Shirley sounds like Ned Flaherty in calling out kennedy ("Why are you hiding?"). Frankly, this kind of interrogation is blunter than a digital 'fuck off' - that's the way of the internet.

So will the "rest of us" effectively be banished to the twin hellholes of SSP/SSC?
 
He's a high school kid who lives in St. Louis. That should be enough. He's probably a minor too so unless internet kiddy stalking is your thing I'd let it go.
 
I still want to know who you are. Why are you hiding? Here you are, a Senior Member, you've written 506 posts -- that's a lot to contribute anonymously; your modesty is admirable.

I agree with KMP, you're creeping me out here. But if you must know-My first name isn't important, my last name is Kennedy. I used to live in Marblehead, I recently moved to the St. Louis, MO area. I am a junior in high school, and have an interest in architecture not usually found around kids my age, so I found a place to discuss it with people who know what they are talking about (and these digital people I have a lot of respect for), and I have learned a great deal from them.
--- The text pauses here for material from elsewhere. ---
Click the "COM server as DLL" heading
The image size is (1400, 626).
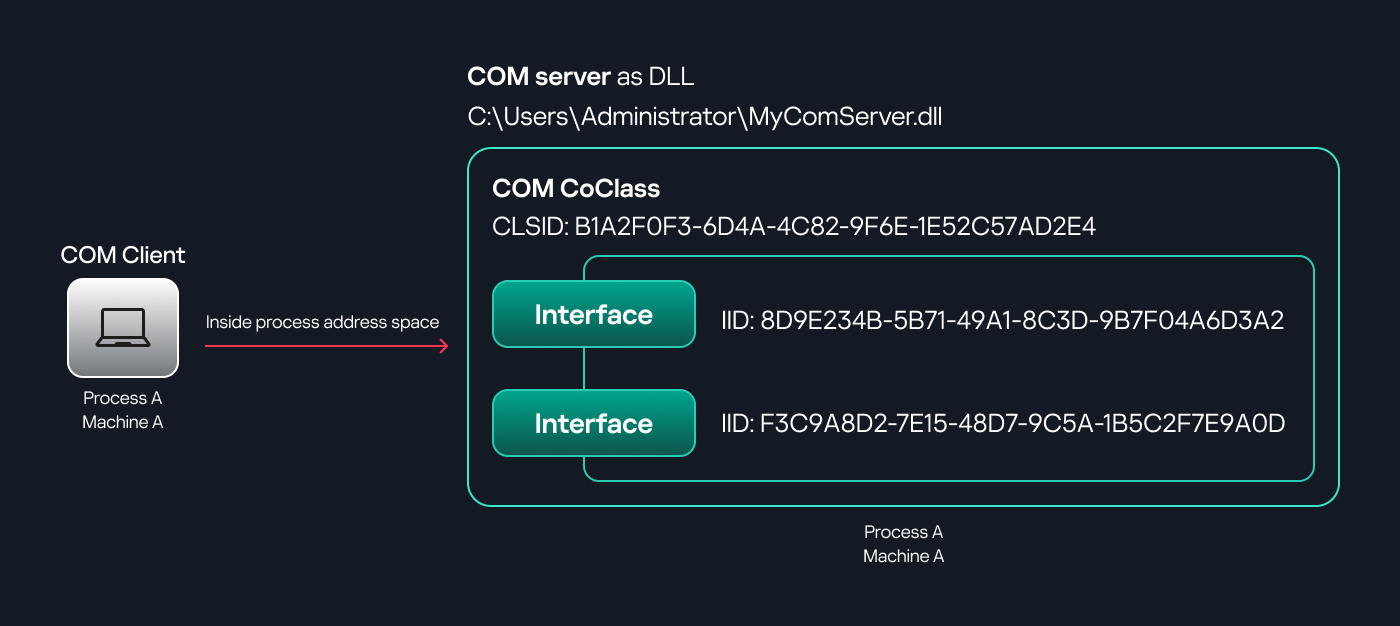[x=580, y=78]
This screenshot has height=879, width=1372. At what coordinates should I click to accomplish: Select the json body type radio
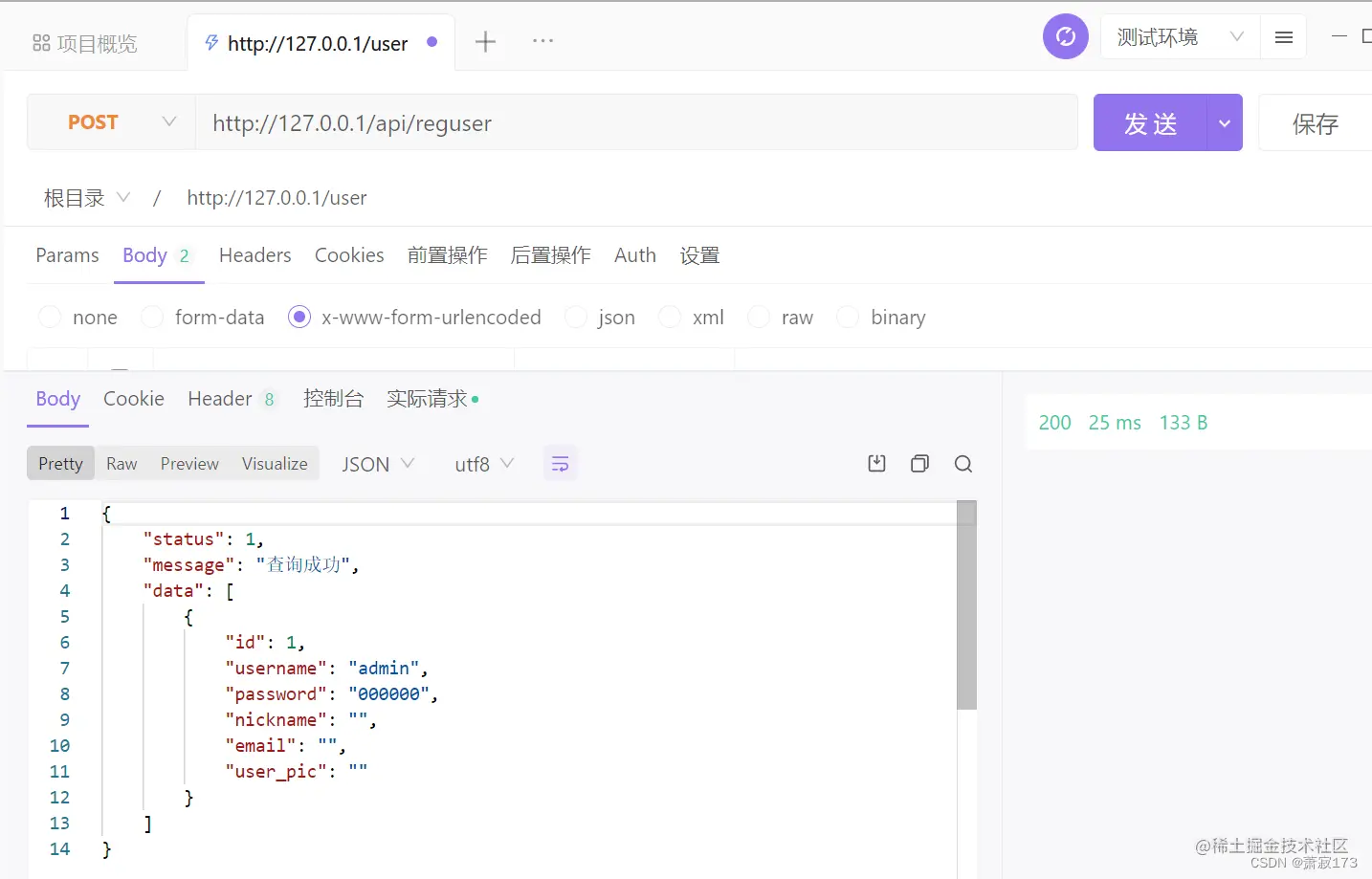point(576,317)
Oh, and the only reason I am a senior member is because I joined before we switched to vBulletin (or so I believe).

And for chrissakes woman, I apologized, and this is (1) the internet, and (2) America, so I can have whatever views I choose.
 
Shirley,

You and I have met informally at events over the years. Not sure that you'd even remember me, but I would like to address the subject of Internet Anonymity...

This is a board where people generally gather to discuss architecture and real estate development. It's a smart and great group of people and inevitably all of the ancillary subjects that come with architecture - government, business, law, history and finance.
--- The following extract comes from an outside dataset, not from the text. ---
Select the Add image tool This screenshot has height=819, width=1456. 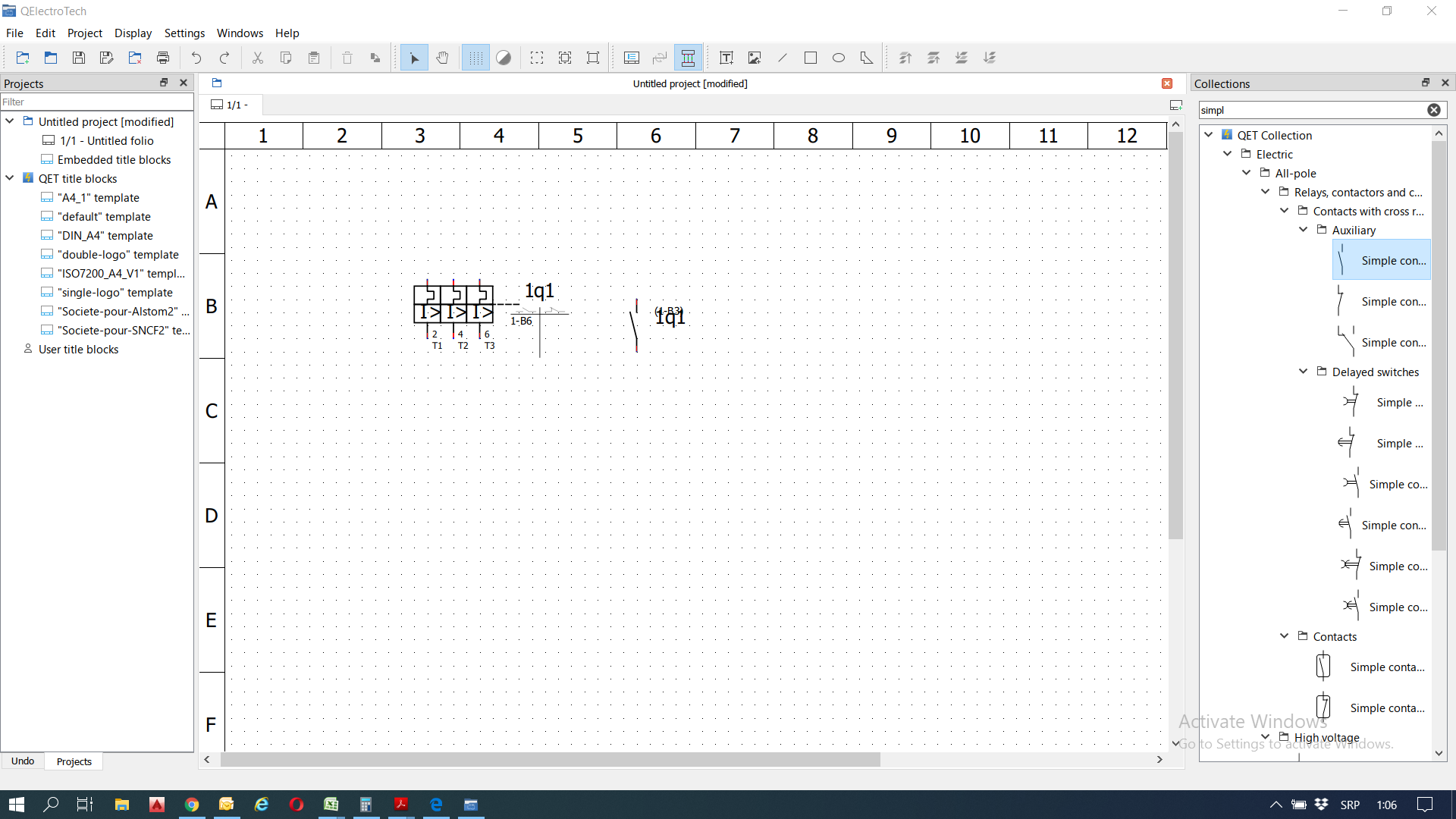coord(755,58)
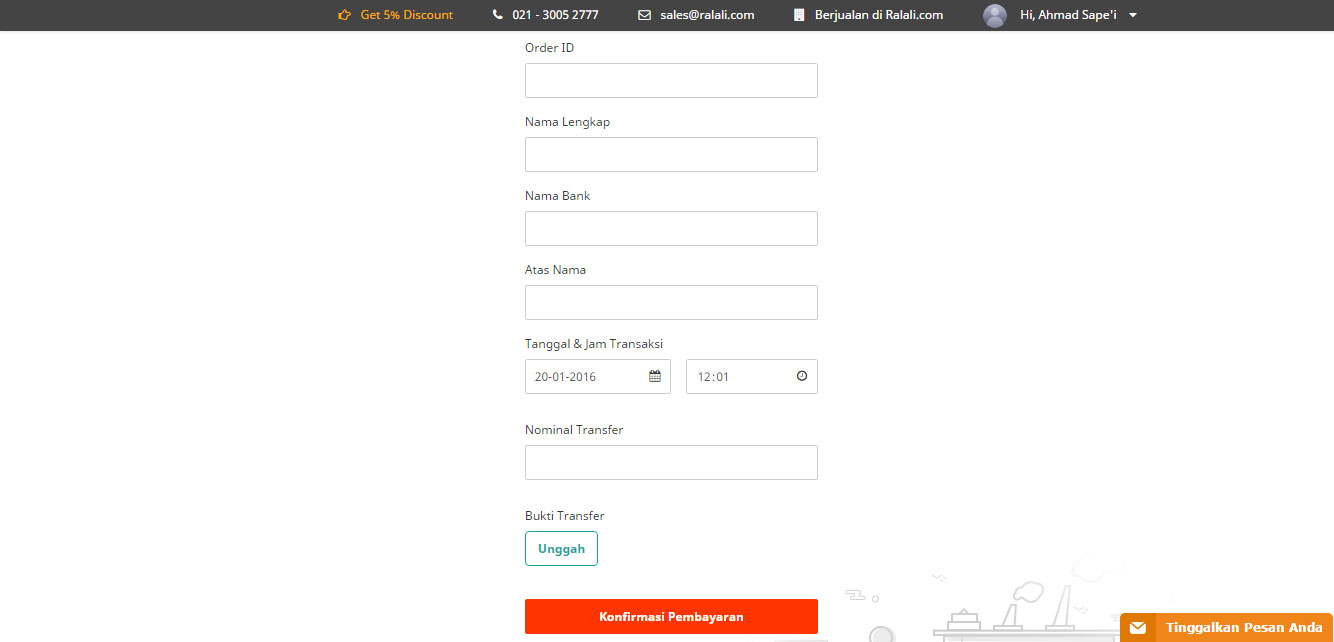Click the user avatar picture
The height and width of the screenshot is (642, 1334).
pos(994,15)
Some of us, like Ron Newman and Ned Flaherty, have no problem using their real names and saying what's on their minds - and that is great.

For me, the anonymity allows me to continue working in a very sensitive and parochial industry in Boston, and still be able to say "God, I find that building so ugly and horrible" knowing full well that I may have friends and colleagues involved with that project.

All day long, I am working on real estate projects here in Boston and other cities. This site is where you can go on and vent your frustrations at both developers who cheap out and build crap, and unelected "activists" who meddle in good developer's business. I find both groups equally detestable.

You are a lightning rod on this board for one major reason, which I will frame to you in two questions:

How many major real estate developments in the City of Boston have you publicly supported over the years? How many real estate developments in the City of Boston have you publicly antagonized against?

The disparity is why many people have a hard time taking you seriously.

Many of us on this board believe that big, bold and transformative real estate developments can be good, whereas it seems that your position is consistent: all development is bad, all developers are trying to rip off the city, and all people in the real estate industry are out to destroy - not grow - the city that we all love.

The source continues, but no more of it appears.